╭─ Исходный документ

Сегодня мы хотим предоставить слово басу Андрею Валентию. Любителям оперы он хорошо известен по своим ярким выступлениям на сценах музыкальных театров постсоветского пространства, в России, Белоруссии, Украине. С артистом беседует Арина Саникович.

А.С. — Андрей, большая часть Вашей жизни связана с музыкой. С чего же все началось, как мальчик из украинской провинции понял, что музыка – это призвание.

А.В. — Там, где я родился, не было особых вариантов для досуга, поэтому все свободное время проводил на аэродроме, где работал мой папа. Я приезжал на его дежурство (он служил в охране аэродрома) и часами проводил у самолетов. Естественно, что тогда у меня была мечта стать летчиком! А еще в школе был кружок по стрельбе. Наш военрук Александр Супрун был просто фанатом своего дела! После его занятий вся школа могла спокойно отстреляться на высокий разряд! Еще одна моя страсть – это мотоциклы, могу их разобрать и собрать с закрытыми глазами. Ну и, конечно, рыбалка! Но это тема для отдельного разговора!

Так случилось, что в местном ДК создавали духовой оркестр, и я в него записался. Правда, через некоторое время оркестр распался, но я уже настолько полюбил музыку и свой инструмент, что стал ездить в музыкальную школу в соседний город. А затем поступил в музыкальное училище по классу трубы.

– Почему же после окончания Черниговского музыкального училища был Украинский государственный педагогический университет, а не консерватория?

╰─

*Задачи для решения:*
**A.** Ответьте по интервью с басом Андреем Валентием:
(i) Кем служил отец Андрея на аэродроме?
(ii) Как звали школьного военрука?
(iii) По классу какого инструмента Андрей поступил в музыкальное училище?
**B.** Подхватите интервью с Андреем Валентием и продолжите его с того места, где оно обрывается.

╭─ Исходные материалы

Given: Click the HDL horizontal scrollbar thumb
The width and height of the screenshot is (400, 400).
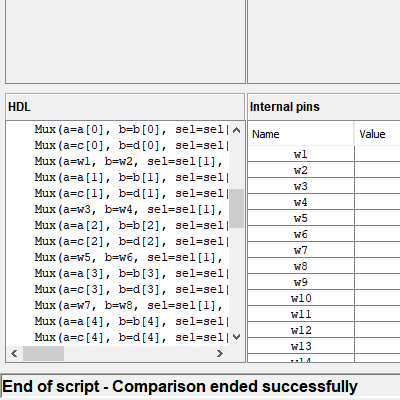Looking at the screenshot, I should pos(43,353).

╰─

*Решённые задачи:*
**A.**
(i) Он служил в охране аэродрома.
(ii) Александр Супрун.
(iii) По классу трубы.

**B.**
– Я пробовал поступить в консерваторию, но не смог. Тогда мой учитель Владимир Журбин и педагог по классу трубы в консерватории Валерий Посвалюк (они в свое время вместе учились) договорились, что я должен вначале поступить в другой вуз, а затем перевестись в консерваторию, но при условии, что я приобрету хороший инструмент. Труба Bach или Yamaha стоила 3000 долларов, время тогда было сложное, купоны, талоны, родители работали на трех работах, чтоб выучить нас с сестрой.

В итоге получилось, что я переводился в консерваторию уже не по классу трубы, а по классу вокала. И не в Киев, а в Санкт-Петербург. А трубу купил себе спустя 20 лет, просто так, для души. Осуществилась мечта – новенькая Yamaha! Думаю, если бы такой инструмент появился раньше, вряд ли я стал бы тогда вокалистом.

– Как же произошло перерождение трубача в вокалиста?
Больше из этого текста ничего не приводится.